Colorectal cancer brings many changes in your life. One of the biggest changes is worry over lowering your risk of recurrence or continued growth of your cancer. Research indicates some things you can do to relieve this worry, taking some control over risk factors for growth or return of your cancer.
Research shows that obesity or being overweight increases your risk of many health problems, including colorectal cancer. It also increases your risk of death from colorectal cancer. What is unknown is whether losing weight during your cancer treatment or after remission improves your health outlook or reduces recurrence risk.
Being at a healthy weight improves your life in many ways. It also helps prevent many health problems. Discuss any desired weight changes with your doctor, for your best weight loss journey.
People living physically active lives after treatment are shown by research to experience lower risk for recurrence of colorectal cancer. They also less frequently die from their cancer. Beyond your cancer, being active increases your quality of life, improves physical functioning, reduces fatigue and boosts your mood. Like with any other health or lifestyle changes, talk to your doctor before increasing your activity level.
Some studies show diets rich in whole grains, fruits, vegetables, chicken and fish provide the greatest longevity for colorectal cancer survivors. But scientists know little of whether these health benefits come directly from eating well or because general health improves when you eat well.

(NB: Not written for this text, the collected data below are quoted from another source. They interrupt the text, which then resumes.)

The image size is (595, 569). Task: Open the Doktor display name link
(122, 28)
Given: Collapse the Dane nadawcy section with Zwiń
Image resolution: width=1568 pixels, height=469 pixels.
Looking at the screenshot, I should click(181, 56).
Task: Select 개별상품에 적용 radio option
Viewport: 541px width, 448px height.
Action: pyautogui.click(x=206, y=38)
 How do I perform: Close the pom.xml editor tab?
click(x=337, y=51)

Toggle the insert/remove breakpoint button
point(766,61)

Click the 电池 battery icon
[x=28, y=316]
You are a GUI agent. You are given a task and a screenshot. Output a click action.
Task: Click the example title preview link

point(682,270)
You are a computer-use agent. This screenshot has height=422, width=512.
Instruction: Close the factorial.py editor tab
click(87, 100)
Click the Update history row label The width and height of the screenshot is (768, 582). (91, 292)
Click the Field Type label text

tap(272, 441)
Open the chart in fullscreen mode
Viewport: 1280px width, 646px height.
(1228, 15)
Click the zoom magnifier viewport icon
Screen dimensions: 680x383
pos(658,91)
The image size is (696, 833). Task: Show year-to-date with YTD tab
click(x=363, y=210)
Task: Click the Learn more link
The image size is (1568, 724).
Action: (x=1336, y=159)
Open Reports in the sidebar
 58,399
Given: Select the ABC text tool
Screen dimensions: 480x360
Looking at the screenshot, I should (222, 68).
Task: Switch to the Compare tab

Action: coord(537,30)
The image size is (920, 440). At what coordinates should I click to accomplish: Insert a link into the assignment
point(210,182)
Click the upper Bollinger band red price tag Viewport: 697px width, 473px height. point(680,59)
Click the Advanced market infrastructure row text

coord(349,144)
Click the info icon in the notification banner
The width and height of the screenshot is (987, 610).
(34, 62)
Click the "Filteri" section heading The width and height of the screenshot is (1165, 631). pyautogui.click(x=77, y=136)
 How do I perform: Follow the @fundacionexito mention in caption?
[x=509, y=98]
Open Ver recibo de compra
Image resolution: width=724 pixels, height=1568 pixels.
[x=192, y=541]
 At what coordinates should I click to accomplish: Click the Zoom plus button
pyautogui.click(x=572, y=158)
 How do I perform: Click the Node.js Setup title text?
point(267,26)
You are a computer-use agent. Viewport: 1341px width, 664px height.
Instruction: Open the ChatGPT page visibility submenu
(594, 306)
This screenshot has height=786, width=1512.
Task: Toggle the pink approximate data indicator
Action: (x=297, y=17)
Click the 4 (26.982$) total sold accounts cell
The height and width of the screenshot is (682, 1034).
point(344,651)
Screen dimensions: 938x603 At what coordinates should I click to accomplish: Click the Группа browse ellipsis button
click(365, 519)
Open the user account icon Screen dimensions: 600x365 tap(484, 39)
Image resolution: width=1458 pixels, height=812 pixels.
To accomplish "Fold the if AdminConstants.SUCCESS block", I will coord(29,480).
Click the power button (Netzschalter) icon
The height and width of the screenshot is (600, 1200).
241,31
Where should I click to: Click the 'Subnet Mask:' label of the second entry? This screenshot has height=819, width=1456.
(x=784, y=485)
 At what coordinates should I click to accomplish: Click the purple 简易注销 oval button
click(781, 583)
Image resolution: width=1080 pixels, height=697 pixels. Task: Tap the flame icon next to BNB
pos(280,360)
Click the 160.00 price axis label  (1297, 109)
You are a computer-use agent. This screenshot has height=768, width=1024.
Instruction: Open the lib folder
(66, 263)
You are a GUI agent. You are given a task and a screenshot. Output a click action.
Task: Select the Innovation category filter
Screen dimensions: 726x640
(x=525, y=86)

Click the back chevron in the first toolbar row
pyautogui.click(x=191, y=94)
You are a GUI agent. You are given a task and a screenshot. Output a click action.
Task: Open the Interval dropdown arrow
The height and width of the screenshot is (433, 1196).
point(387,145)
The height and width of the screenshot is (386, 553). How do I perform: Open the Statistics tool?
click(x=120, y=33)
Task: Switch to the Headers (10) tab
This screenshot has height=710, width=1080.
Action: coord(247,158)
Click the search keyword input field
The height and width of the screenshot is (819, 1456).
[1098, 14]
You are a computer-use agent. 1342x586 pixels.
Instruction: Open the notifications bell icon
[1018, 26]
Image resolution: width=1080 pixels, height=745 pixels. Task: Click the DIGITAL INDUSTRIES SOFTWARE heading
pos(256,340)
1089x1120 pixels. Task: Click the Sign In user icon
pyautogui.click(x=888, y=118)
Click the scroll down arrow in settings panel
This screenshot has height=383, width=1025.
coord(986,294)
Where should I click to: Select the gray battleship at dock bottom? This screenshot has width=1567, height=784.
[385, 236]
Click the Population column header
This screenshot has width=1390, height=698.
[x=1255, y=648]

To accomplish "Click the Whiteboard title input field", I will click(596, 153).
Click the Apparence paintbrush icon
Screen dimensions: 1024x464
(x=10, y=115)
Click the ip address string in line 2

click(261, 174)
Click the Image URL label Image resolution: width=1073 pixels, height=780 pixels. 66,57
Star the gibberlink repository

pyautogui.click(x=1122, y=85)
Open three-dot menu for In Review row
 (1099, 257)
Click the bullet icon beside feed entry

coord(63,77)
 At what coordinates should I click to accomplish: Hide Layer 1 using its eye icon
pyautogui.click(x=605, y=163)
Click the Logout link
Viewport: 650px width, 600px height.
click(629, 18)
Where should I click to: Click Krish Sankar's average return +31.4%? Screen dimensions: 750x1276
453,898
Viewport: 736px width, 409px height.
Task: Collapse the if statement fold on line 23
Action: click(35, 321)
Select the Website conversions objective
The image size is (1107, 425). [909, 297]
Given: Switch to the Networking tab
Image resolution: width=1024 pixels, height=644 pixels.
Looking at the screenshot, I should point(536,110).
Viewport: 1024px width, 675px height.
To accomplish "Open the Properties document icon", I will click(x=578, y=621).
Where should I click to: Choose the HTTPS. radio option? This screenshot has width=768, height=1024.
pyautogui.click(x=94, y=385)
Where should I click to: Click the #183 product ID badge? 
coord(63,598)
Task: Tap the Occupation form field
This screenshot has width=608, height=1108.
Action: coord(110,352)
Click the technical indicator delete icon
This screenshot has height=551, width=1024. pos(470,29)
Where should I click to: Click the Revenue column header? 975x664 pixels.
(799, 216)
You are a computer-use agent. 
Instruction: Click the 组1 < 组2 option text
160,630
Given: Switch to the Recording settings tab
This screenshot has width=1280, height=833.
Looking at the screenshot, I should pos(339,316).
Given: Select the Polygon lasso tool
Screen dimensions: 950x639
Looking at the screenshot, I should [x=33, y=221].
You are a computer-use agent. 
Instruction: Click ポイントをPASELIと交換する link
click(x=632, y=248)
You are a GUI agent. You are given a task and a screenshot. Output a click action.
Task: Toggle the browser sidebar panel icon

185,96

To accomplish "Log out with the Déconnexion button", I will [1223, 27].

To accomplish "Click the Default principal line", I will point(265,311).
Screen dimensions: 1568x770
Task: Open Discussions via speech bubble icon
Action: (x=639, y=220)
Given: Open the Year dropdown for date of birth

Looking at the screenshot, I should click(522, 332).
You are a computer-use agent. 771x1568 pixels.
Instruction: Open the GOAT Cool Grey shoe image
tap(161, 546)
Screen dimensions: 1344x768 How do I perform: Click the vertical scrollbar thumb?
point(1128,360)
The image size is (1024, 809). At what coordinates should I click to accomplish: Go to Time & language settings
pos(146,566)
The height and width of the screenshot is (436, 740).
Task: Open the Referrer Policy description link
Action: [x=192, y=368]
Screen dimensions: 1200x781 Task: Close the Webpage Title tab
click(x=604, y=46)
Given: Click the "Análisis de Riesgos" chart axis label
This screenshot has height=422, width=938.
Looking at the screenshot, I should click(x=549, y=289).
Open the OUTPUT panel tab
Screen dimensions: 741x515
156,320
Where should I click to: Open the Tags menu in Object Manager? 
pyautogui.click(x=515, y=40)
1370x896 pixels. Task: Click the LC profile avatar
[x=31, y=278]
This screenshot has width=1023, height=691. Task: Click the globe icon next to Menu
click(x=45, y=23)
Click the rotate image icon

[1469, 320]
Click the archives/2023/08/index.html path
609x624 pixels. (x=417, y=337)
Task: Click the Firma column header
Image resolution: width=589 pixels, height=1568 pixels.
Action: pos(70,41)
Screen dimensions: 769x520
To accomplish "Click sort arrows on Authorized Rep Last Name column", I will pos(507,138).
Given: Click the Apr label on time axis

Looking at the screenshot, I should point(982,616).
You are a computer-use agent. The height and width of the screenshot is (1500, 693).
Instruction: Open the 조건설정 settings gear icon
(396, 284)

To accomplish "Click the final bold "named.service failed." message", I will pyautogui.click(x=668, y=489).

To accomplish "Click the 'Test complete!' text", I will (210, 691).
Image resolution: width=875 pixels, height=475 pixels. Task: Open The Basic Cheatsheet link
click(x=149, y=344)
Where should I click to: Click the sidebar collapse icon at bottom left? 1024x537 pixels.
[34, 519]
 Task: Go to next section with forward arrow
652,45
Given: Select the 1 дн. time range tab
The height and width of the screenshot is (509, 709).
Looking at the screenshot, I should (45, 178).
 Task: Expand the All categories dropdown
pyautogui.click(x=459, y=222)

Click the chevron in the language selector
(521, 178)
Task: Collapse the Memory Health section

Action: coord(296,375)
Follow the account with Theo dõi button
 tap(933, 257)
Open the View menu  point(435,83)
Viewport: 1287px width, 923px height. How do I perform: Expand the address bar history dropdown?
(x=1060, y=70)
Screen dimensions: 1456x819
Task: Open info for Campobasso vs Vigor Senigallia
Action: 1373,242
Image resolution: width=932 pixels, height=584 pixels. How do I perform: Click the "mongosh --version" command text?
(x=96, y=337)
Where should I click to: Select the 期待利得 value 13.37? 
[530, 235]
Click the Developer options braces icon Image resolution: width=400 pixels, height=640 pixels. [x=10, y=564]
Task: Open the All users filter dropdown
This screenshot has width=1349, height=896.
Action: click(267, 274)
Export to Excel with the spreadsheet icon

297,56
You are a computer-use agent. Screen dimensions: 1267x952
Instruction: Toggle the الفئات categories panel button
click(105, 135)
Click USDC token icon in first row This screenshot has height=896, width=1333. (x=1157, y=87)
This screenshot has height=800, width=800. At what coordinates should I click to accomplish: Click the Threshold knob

Many people take a regimen of vitamins and minerals each day, for general wellness. But no dietary supplements clearly indicate colorectal cancer risk reduction benefits. Nor do any supplements prove helpful for recurrence prevention. But some research shows higher levels of vitamin D in your blood might provide colorectal cancer prevention benefits. Other research shows calcium supplements improve the outlook for polyp recurrence for people with a history of colorectal polyps.
Drinking alcohol ties to increased risk of experiencing a colorectal cancer diagnosis, particularly for men. But whether drinking alcohol affects recurrence of colorectal cancer is unknown. Men who drink should limit their alcohol intake to two drinks per day, for best health after cancer. Women should limit to one drink per day. These recommendations come from the American Cancer Society. But you should discuss your best health options with your doctor.
Colorectal cancer survivors more often die from their cancer or other causes when they regularly smoke, according to research.
Having colorectal cancer or being in remission from your disease does not mean you have immunity to other cancers. You can still get other cancers, such as another colorectal cancer or other types. In fact, you experience higher risk than people who have not had cancer. This is why you need to remain on top of your wellness and maintain your schedule of recommend healthcare visits.